If you really want to get the most from LittleBigPlanet 3, you’ll want to play Community Levels. LBP3 can play all user-generated content made in the first two PS3 games as well as those made here – that’s a lot of content. No, seriously; more than eight million different levels. The community is very clever too. Not only will you find platformer stages, but top-down RPGs, shoot-’em-ups, puzzle games, just about anything. If you’re interested in LBP’s “Play. Create. Share” tagline, LBP3 is the best of the franchise to settle into.
Unfortunately, LittleBigPlanet 3 is an unavoidably buggy game. My game has crashed once every few hours, and I’ve lost all of my Adventure Mode progress due to corruption. In playing co-op, I encountered characters falling through the floor and into nothingness a few times, requiring a level quit.
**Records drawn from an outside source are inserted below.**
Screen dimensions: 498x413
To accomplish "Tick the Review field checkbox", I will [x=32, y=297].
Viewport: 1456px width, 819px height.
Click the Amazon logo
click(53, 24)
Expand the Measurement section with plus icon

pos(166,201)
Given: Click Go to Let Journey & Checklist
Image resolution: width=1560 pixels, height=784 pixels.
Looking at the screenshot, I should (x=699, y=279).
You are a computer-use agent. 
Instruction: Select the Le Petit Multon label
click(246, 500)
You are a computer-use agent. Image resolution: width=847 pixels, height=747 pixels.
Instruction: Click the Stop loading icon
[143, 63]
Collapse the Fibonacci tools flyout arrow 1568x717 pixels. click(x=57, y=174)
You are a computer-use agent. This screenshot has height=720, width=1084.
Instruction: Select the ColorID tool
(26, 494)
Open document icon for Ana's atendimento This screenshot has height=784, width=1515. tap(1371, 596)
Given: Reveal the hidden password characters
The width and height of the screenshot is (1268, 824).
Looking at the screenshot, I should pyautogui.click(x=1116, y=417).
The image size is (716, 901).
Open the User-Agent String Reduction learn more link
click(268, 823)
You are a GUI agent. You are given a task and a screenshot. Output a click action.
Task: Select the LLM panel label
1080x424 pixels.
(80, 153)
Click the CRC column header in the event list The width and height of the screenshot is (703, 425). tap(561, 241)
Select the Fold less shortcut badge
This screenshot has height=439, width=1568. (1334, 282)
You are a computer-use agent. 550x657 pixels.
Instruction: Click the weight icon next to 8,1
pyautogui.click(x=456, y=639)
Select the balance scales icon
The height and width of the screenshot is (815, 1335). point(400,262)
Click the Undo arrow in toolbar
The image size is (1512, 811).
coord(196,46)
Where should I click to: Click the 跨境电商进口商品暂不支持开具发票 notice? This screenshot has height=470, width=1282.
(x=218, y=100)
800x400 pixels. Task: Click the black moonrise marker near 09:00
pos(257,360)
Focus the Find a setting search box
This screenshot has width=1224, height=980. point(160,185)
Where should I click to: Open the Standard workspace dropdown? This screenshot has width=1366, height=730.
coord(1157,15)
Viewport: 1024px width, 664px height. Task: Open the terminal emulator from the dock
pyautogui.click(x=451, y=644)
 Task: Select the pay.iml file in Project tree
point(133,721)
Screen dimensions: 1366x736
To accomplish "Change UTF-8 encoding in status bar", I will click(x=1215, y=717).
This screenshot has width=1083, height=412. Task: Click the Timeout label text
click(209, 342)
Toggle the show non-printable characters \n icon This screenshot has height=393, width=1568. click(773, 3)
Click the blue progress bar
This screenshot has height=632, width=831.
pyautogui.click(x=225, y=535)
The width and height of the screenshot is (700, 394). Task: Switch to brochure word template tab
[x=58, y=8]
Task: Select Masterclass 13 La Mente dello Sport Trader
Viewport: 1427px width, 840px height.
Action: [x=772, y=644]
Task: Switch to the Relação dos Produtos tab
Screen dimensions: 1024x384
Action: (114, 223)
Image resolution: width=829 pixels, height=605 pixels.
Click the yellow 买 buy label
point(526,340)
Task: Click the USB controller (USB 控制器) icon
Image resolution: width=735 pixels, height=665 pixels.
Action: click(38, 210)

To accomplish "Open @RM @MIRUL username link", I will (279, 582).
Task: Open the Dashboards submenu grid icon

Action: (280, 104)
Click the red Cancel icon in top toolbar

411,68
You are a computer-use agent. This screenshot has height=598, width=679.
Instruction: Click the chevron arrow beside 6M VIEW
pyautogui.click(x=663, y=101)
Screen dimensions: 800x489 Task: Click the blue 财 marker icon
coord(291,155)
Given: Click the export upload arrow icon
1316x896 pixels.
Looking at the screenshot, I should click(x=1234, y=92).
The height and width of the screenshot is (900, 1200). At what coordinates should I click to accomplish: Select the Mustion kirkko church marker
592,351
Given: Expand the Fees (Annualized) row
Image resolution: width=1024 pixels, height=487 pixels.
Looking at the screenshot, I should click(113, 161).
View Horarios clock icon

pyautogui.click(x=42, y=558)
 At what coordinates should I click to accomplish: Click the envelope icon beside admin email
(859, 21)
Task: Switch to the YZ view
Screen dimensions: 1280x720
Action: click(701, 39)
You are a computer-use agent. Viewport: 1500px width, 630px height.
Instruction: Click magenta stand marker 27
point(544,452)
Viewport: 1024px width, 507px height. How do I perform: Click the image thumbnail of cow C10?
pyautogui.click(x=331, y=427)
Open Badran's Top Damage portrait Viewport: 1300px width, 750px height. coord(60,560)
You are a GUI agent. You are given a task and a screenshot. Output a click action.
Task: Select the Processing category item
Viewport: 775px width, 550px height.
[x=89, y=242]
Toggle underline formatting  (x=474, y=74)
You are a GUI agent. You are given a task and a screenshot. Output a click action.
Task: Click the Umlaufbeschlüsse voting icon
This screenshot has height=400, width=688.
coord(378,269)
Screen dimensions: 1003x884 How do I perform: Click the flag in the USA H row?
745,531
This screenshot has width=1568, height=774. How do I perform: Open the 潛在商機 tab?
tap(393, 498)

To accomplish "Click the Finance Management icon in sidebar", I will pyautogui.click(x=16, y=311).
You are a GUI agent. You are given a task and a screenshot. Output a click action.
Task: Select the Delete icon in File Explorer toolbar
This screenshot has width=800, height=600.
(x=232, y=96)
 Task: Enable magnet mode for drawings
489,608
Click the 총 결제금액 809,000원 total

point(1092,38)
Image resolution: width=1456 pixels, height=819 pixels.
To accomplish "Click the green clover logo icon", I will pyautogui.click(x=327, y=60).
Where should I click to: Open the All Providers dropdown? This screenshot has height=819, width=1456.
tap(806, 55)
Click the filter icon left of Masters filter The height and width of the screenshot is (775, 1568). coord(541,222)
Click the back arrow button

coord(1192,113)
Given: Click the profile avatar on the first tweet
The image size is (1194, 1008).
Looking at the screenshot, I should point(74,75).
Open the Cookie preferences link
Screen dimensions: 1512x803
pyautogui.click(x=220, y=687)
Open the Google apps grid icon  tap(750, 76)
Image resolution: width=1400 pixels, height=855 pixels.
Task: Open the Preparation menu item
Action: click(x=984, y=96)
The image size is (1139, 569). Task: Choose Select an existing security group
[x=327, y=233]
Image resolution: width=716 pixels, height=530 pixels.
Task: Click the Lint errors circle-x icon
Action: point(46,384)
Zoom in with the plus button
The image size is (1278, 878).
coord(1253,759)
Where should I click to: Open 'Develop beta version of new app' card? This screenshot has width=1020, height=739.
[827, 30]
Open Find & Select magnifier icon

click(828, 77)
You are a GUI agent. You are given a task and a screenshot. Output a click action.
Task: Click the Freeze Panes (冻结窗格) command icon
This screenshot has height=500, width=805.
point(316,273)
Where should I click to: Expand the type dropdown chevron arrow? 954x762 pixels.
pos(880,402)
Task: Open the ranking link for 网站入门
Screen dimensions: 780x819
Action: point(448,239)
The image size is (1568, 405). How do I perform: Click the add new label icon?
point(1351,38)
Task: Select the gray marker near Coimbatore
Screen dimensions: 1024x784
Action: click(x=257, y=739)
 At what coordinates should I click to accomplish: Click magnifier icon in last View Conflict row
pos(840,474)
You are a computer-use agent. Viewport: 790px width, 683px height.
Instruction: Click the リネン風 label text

There’s a particularly silly oversight with the introduction of deeper levels too. Levels made in LBP 1 and 2 are essentially broken; letting you walk ‘behind’ the stage in the layers that shouldn’t’ be there. I’m sure this will all be dealt with in future patches, but it’s a bit of a mess at launch.
To add insult to injury, the frustratingly long load times of the series are as present as ever. Usually, load screens last 30 seconds or so, but they can take minutes. In one instance I waited 8 minutes for a level; a pretty long time when the screens interrupt the game constantly. Less crucially, character costumes sometimes change randomly mid-cutscene. It’s not quite enough to ruin the game, but it certainly seems there was more work needed before launch on stability, at the very least.
While I’m talking negatives, I was pretty disappointed to see LBP Vita’s iterations on the formula missing entirely. Of course touch screen controls couldn’t have been implemented identically to the handheld version, but the lack of meaningful touchpad controls for the DualShock 4 was a bit of a bummer from this kind of game. Sure, you can do a few things with the touchpad here and there, but only as an alternative to the preferable control schemes. If they can do it with Tearaway, surely they could figure something out here.
I didn’t think I’d care for LittleBigPlanet 3. I’ve enjoyed the series up until now, but I couldn’t see them evolving the franchise enough to keep it interesting. I was wrong. LBP3 is, at the very least, a fun platforming adventure. If you’re inclined to dive into Create Mode and Community Levels though, it can be much, much more. It is unavoidably buggy, but otherwise well put together. It’s a shame certain playable characters and abilities weren’t more present in Adventure Mode, but with over 8 million community levels I’m sure it won’t be long before there’s plenty of alternatives uploaded.
Disclaimer: This review was based on the PS4 version of the game, and was provided to the writer by the publisher for the purpose of review.